Après une tentative modeste qui échoue sous lord Dorchester [Carleton*], des velléités resurgissent sous des pressions externes et internes : déjà, en 1800, on songe à offrir des primes et des terres incultes. En 1801, tout en constatant la difficulté d’obtenir de la bonne semence, le Conseil exécutif recommande de mener des expériences sur une petite échelle et de donner des primes. Nommés agents pour l’achat du chanvre par le lieutenant-gouverneur sir Robert Shore Milnes, Isaac Winslow Clarke et William Grant* poursuivent des expériences ; le premier expédie même 2 584 livres de chanvre marchand en Angleterre en 1802. Milnes, pressé par Londres, constitue deux comités permanents, l’un à Montréal et l’autre à Québec, encourage les agents – Clarke obtiendra une médaille d’or en 1804 de la Society for the Encouragement of Arts, Manufactures, and Commerce de Londres –, fait voter une somme de £1 200 par la chambre d’Assemblée (loi reconduite en 1804), distribue de petites quantités de semence et assure un « prix généreux » aux producteurs. En réalité, les candidats sont peu nombreux : outre Clarke et Grant, il y a Philippe Robin, de l’île de Jersey, et Philemon Wright, qui exigent des subventions et de vastes étendues de terres (20 000 et 10 000 acres respectivement). Cependant, diverses études circulent dans la province, dont celle de John Taylor, à compter de 1802, et celle de Charles Taylor, à partir de 1806, et les journaux encouragent les cultivateurs à entreprendre cette culture. Le gouvernement multiplie les pressions, même auprès des sulpiciens. Les agents, voire des seigneurs comme Charles-Louis Tarieu* de Lanaudière, font de la publicité, et deux spécialistes en la matière, Charles Frederick Grece et James Campbell*, arrivent de Londres.

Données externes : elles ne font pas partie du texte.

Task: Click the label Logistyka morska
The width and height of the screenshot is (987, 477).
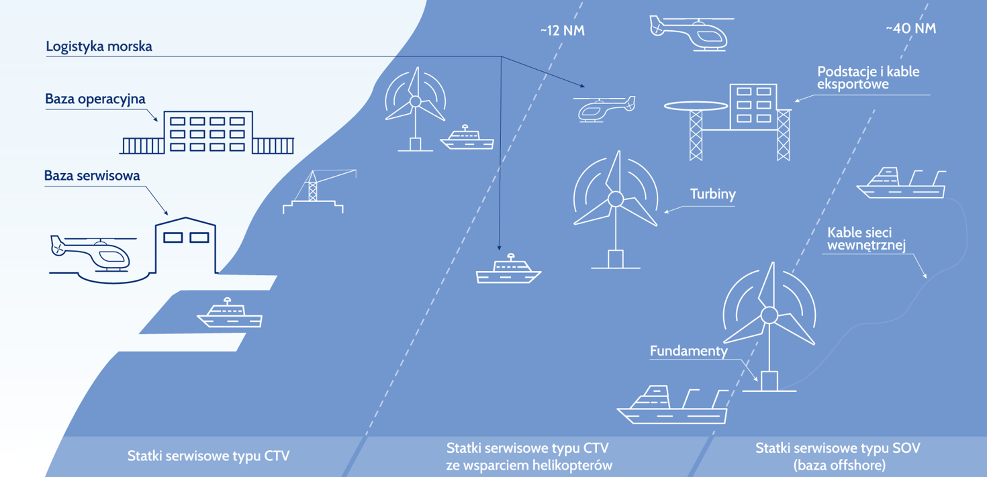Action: point(99,47)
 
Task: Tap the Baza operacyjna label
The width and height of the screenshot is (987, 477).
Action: point(95,99)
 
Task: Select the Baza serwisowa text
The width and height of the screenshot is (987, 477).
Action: point(92,176)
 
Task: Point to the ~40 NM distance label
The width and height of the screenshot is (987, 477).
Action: point(910,29)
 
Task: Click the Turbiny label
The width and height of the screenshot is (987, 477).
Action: point(713,195)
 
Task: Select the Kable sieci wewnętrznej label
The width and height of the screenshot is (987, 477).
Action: point(866,239)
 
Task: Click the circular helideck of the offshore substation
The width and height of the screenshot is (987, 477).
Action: point(696,106)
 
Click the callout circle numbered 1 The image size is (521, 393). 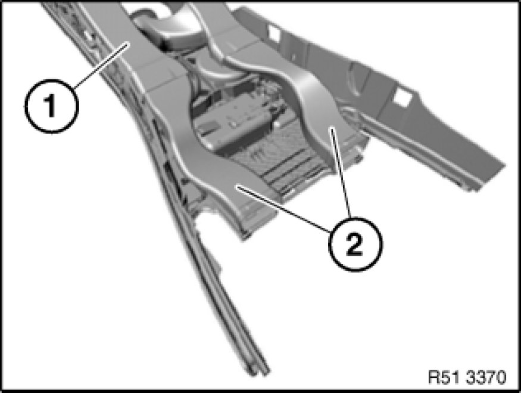[51, 106]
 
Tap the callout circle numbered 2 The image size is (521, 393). [355, 244]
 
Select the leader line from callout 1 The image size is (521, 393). [102, 66]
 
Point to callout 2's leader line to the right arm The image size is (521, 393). [339, 173]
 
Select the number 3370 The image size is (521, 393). [485, 377]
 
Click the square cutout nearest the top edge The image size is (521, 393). [274, 33]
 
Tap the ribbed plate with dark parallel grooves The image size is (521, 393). [282, 166]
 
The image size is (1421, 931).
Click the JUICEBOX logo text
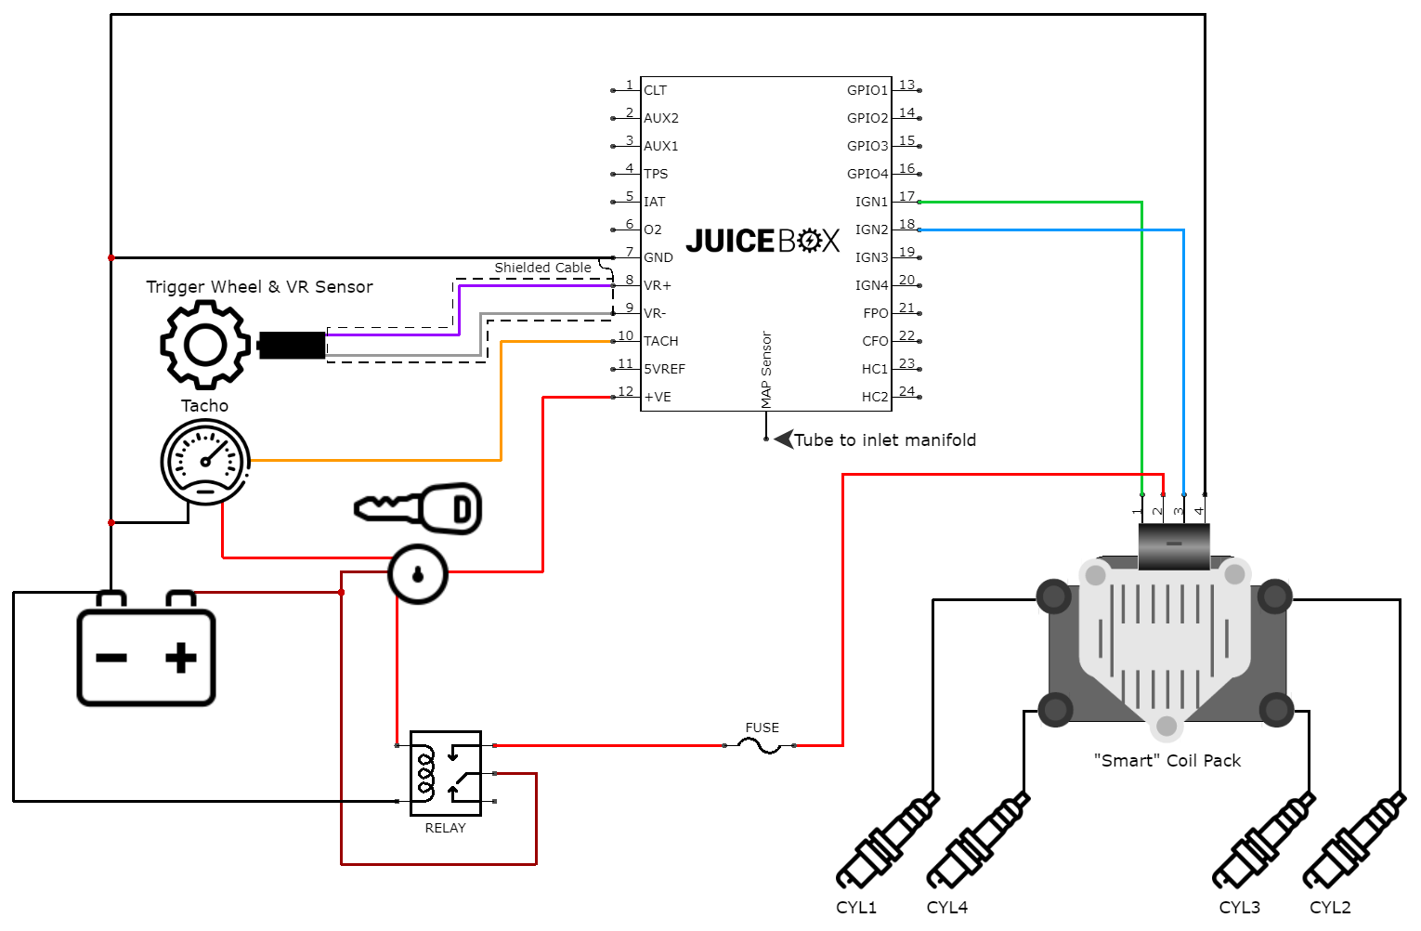pyautogui.click(x=763, y=242)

Charles Frederick Grece est le frère de John William Grece qui a fait le commerce des céréales entre l’Angleterre et la Prusse et qui, en 1804, a offert de lancer la culture du lin et du chanvre au Canada en échange d’un canton ou de 50 000 acres le long de la rivière des Outaouais. Les lords du commerce ont offert une avance de £400 et apparemment une terre défrichée de 150 acres à Charles Frederick Grece et à James Campbell, avance sujette à remboursement si les conditions de l’entente ne sont pas remplies. À son arrivée à Montréal, Grece ne trouve pas la terre défrichée promise, mais il touche depuis son embarquement, le 17 octobre, £200 par année en plus de recevoir 75 minots de mauvaise semence et 100 exemplaires de la brochure de Charles Taylor. En 1806, le Conseil exécutif, qui ne se considère pas autorisé à acheter une terre défrichée, recommande une avance de £300 et une allocation de 10s l’acre pour la location d’une terre appropriée.

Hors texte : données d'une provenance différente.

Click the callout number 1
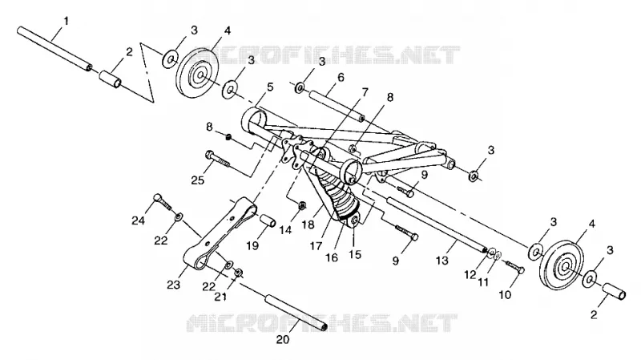click(67, 21)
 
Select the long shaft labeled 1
click(54, 49)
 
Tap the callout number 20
click(283, 340)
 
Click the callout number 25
click(198, 180)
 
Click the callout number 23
click(174, 285)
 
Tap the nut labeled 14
click(302, 205)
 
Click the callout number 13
click(442, 261)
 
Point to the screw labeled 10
click(515, 267)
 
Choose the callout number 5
click(270, 87)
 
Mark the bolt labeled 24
click(162, 201)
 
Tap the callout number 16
click(332, 257)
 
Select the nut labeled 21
click(239, 272)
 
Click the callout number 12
click(470, 275)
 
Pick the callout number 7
click(365, 92)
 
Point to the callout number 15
click(355, 254)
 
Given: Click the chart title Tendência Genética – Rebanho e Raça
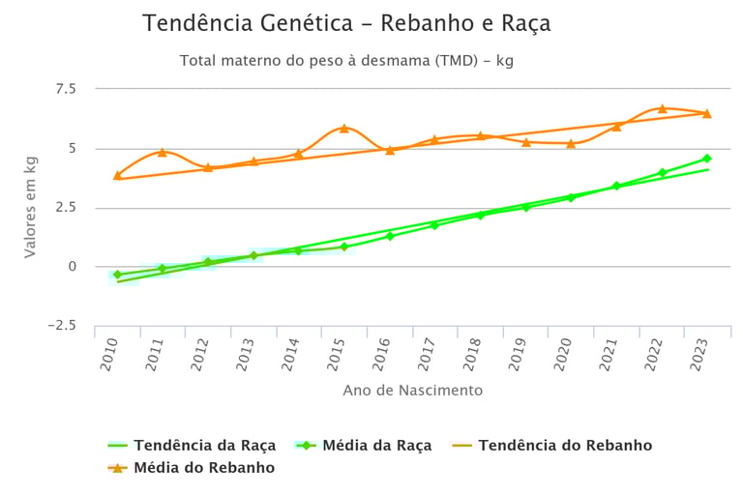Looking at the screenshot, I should [346, 24].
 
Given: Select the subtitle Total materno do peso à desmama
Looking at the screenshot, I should [345, 61].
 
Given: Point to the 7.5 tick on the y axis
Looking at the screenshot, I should [66, 89].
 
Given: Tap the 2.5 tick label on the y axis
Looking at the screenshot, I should [66, 208].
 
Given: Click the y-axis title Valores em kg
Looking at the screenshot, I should [30, 207].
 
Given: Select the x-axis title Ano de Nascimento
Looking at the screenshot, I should [412, 391].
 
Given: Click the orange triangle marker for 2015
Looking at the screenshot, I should [343, 128].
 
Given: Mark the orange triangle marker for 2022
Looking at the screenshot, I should [663, 108].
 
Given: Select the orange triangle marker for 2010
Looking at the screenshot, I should [117, 175].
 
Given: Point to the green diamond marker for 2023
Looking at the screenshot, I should [707, 159].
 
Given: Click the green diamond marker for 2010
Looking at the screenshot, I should [117, 275].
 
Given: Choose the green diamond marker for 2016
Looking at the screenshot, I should [390, 236].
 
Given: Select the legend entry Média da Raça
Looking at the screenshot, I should [366, 446].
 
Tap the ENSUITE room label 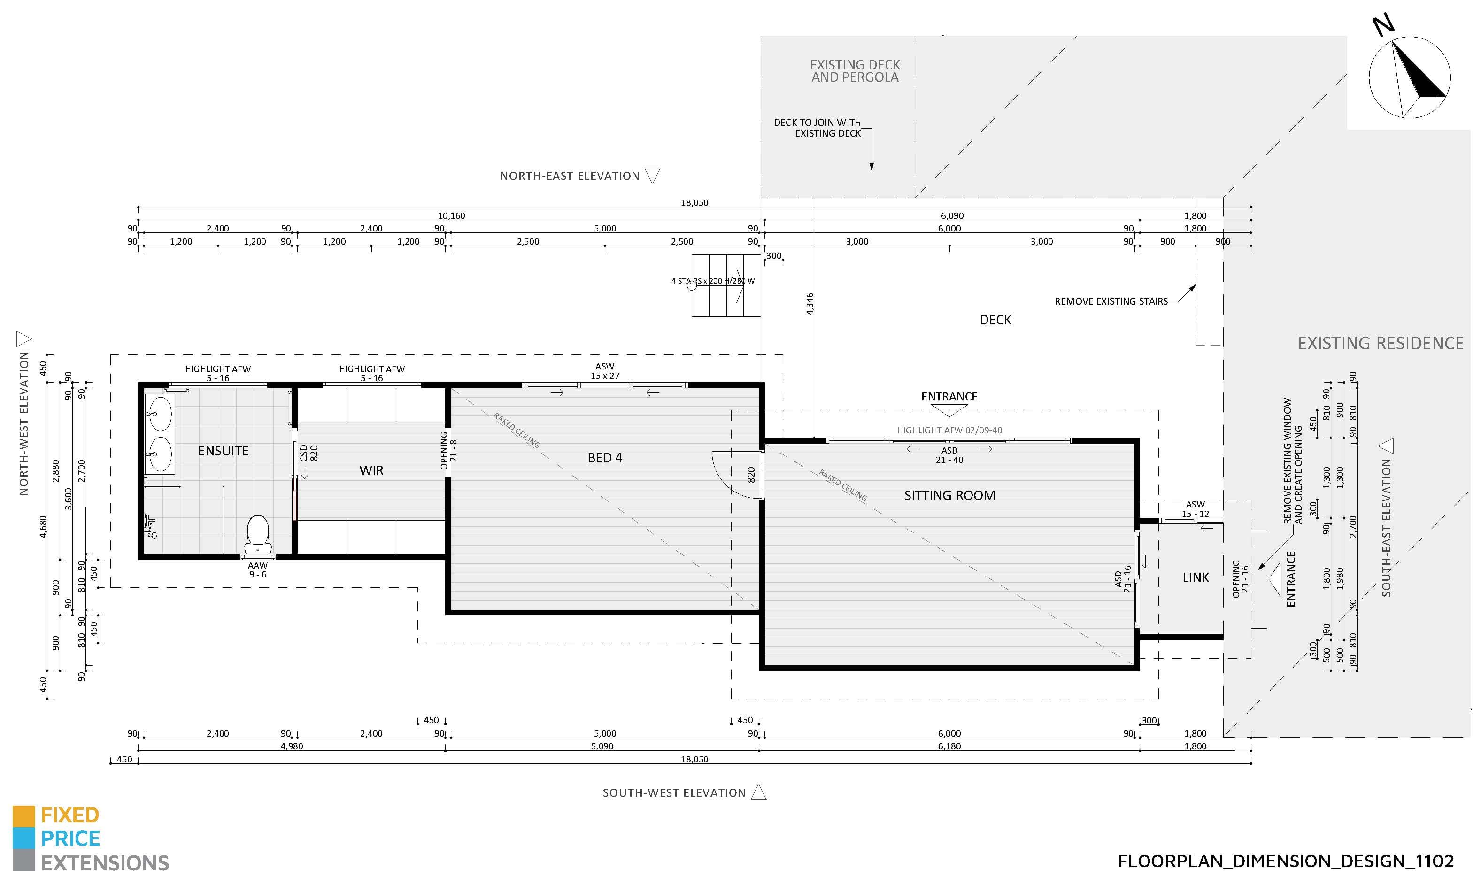224,451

Cette inaction dans la colonie pousse Grece à faire intervenir son frère auprès du gouvernement britannique. Charles Frederick demande une compensation, car il a acheté une terre près de Montréal et y a érigé des bâtiments à un coût très élevé. Londres donne instructions au gouvernement colonial d’acheter une terre de 150 acres à Grece ou de le dédommager en proportion, si ce dernier a rempli les conditions de son engagement. En septembre 1807, après une première et minutieuse enquête, le Conseil exécutif conclut que Grece a bel et bien rempli ses engagements, compte tenu des circonstances, dont la mauvaise qualité de la semence. Une seconde enquête, cette fois sur le coût de l’érection des bâtiments, amène le conseil à recommander l’achat de 75 acres de terre à Grece, à un coût maximum de £75, quitte à ce que ce dernier acquitte le solde en marchandises et reçoive du gouvernement une indemnité annuelle de £20. Le conseil considère, en effet, que Grece n’a pas à se plaindre, puisqu’on lui paie le loyer de sa terre en plus de lui verser un salaire annuel de £200. En 1808, le gouverneur sir James Henry Craig* exprime sa satisfaction à l’endroit de Grece. Pourtant, encore en 1811, ce dernier doit quémander les 150 acres promises par Londres et une compensation pour les £346 qu’il a investies dans l’érection des bâtiments. Le Conseil exécutif se contente de préconiser la location pour cinq ou sept ans, à un prix modique, de la terre cultivée par Grece, de façon à lui permettre de présenter ses doléances devant les lords du commerce. Ceux-ci entérinent cette proposition, mais les réclamations de Grece traînent encore en 1814. Puis, la trace de cet homme s’estompe, et seuls quelques faits épars sont connus. Ainsi, en 1820 et 1824, il fait des demandes en vue d’obtenir de nouvelles terres à Longue-Pointe (Montréal), où il est déjà établi. D’autre part, il reçoit diverses commissions de juge de paix, plus précisément en 1831, 1833 et 1837. La dernière est reconduite le 31 décembre 1838, date à laquelle on perd la trace de Grece jusqu’à son décès survenu le 12 mars 1844.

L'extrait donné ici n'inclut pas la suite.